TASK GOAL: Lines below starting with the line with "Task: Click red F value 14.8 in row 58" and going on through the line with "This screenshot has width=1349, height=660." must be output exactly; the rest of the records must be left out.

Stored data:
◇ ◇ ◇ ◇

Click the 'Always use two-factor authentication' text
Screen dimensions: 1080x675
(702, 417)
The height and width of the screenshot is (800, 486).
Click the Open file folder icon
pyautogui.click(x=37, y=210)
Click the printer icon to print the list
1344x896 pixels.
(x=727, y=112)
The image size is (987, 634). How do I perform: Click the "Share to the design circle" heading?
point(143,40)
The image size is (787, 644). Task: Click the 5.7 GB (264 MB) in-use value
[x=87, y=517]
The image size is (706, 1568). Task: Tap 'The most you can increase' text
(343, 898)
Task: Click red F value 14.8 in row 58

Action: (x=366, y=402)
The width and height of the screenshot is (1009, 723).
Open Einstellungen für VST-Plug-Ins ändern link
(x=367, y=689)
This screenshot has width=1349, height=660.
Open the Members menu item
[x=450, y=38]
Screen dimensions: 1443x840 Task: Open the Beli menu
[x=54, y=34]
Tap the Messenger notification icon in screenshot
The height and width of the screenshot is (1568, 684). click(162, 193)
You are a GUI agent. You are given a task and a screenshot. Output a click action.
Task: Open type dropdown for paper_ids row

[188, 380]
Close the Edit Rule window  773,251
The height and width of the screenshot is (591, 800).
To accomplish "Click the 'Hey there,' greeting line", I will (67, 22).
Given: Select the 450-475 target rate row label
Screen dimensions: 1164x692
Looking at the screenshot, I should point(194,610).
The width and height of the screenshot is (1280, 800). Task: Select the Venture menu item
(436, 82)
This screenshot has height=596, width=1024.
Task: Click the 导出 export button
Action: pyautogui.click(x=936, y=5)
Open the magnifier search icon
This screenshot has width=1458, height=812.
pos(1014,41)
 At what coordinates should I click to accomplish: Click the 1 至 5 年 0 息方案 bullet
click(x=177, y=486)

◇ ◇ ◇ ◇

SOLUTION:
Task: Click red F value 14.8 in row 58

Action: (x=366, y=402)
The width and height of the screenshot is (1009, 723).
Open Einstellungen für VST-Plug-Ins ändern link
(x=367, y=689)
This screenshot has width=1349, height=660.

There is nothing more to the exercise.